• **Dataset entries**
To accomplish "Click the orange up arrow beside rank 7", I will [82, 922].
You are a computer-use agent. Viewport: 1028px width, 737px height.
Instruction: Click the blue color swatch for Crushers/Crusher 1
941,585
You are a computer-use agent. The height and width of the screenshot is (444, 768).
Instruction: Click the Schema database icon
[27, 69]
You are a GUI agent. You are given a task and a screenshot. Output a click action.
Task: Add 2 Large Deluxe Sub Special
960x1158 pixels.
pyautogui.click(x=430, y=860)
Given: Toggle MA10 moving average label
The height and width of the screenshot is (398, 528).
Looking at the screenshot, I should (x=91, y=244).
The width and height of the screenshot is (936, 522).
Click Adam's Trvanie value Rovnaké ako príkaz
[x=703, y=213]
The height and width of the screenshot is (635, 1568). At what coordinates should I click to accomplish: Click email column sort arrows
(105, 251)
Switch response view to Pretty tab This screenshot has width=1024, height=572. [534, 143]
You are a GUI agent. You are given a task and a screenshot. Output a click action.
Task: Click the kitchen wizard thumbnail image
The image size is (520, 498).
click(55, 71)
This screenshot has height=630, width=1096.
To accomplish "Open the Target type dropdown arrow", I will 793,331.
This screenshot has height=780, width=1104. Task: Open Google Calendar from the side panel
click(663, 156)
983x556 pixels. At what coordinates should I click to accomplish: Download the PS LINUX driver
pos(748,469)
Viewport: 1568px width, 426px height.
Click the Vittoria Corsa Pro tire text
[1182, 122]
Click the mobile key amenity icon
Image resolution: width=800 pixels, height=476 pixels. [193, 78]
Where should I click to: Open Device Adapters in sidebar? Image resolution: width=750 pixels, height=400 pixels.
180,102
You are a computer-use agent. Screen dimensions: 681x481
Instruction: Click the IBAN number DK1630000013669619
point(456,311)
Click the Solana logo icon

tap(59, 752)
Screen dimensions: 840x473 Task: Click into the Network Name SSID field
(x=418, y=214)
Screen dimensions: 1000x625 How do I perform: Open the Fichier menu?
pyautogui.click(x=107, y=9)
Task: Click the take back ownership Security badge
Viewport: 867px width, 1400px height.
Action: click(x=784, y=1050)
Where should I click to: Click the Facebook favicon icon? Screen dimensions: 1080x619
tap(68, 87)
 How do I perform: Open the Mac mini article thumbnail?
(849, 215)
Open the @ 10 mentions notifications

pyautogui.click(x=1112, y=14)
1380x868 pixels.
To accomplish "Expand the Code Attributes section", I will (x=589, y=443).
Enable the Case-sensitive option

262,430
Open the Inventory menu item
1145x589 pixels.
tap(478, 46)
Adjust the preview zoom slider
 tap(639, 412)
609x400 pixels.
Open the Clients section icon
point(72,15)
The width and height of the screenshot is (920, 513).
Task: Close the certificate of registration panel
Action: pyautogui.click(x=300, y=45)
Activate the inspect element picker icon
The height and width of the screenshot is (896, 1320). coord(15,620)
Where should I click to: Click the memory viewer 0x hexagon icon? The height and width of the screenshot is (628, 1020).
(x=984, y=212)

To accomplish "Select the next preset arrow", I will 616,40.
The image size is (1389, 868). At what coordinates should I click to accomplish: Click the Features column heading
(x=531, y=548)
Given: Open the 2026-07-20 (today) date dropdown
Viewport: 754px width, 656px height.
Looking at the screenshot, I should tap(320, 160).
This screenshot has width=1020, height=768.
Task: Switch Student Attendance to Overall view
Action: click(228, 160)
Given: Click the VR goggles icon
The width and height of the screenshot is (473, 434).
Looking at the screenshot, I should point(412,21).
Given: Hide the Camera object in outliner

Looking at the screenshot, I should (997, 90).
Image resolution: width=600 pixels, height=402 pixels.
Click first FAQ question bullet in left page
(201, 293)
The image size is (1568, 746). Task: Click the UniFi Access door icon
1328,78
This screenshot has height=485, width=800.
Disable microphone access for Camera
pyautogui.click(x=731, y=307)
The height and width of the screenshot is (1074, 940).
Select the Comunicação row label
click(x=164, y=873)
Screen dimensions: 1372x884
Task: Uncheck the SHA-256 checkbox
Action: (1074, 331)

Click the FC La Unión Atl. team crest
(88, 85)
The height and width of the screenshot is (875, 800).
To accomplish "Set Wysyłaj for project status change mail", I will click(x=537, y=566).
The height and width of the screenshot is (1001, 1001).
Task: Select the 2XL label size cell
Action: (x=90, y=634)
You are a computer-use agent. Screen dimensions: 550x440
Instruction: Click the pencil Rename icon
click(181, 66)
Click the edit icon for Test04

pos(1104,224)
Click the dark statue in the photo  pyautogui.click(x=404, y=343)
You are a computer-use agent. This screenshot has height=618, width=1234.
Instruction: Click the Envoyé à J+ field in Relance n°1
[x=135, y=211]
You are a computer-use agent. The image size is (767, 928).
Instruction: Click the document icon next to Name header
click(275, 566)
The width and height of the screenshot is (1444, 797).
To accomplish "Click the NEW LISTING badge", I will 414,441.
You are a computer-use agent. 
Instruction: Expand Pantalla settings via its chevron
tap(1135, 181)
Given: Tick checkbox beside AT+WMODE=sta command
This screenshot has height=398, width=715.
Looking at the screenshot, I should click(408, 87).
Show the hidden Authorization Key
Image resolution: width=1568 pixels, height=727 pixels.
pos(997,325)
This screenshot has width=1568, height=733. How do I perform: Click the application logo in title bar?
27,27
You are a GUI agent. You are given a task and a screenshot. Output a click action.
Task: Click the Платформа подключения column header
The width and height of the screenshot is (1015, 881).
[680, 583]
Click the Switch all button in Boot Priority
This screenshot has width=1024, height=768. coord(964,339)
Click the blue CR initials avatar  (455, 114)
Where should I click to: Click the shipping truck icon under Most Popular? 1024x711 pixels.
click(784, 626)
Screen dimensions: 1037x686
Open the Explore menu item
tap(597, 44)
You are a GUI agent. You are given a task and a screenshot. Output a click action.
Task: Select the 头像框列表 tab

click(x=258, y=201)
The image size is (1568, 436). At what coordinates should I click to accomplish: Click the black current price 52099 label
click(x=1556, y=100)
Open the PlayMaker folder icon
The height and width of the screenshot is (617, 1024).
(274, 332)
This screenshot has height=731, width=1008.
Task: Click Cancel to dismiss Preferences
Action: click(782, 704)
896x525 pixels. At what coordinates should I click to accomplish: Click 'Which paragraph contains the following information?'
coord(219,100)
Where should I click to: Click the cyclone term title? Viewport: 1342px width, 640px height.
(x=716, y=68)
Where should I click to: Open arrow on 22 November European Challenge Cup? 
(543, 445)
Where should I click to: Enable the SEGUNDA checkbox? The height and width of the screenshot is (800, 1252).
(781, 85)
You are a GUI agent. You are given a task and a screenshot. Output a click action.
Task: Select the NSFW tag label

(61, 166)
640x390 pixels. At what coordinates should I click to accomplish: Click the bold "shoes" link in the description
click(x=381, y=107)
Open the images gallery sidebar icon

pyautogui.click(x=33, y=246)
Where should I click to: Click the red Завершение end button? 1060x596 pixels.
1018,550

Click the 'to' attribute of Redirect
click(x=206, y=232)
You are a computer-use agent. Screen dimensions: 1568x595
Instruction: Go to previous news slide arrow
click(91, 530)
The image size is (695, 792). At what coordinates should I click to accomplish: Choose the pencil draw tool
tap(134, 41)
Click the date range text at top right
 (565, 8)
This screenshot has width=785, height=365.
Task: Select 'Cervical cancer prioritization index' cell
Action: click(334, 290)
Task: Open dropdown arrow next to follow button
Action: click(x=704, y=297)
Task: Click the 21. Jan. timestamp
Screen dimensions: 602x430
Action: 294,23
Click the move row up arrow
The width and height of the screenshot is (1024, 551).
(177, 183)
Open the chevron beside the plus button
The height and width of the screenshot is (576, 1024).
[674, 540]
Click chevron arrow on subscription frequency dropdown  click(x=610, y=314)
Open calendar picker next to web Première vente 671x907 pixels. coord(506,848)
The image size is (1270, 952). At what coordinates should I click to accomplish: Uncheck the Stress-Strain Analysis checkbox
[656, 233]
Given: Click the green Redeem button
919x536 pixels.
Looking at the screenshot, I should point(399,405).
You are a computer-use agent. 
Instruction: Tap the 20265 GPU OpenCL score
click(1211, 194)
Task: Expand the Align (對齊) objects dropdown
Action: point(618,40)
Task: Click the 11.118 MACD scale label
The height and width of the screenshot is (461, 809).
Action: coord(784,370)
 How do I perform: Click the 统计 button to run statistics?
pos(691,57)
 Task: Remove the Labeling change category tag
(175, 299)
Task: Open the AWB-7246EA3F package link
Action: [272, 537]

• **ASSIGNMENT**
Go through the entries above, and wherever a line holds the word "badge", copy that line.

• **RESPONSE**
Task: Click the take back ownership Security badge
To accomplish "Click the NEW LISTING badge", I will 414,441.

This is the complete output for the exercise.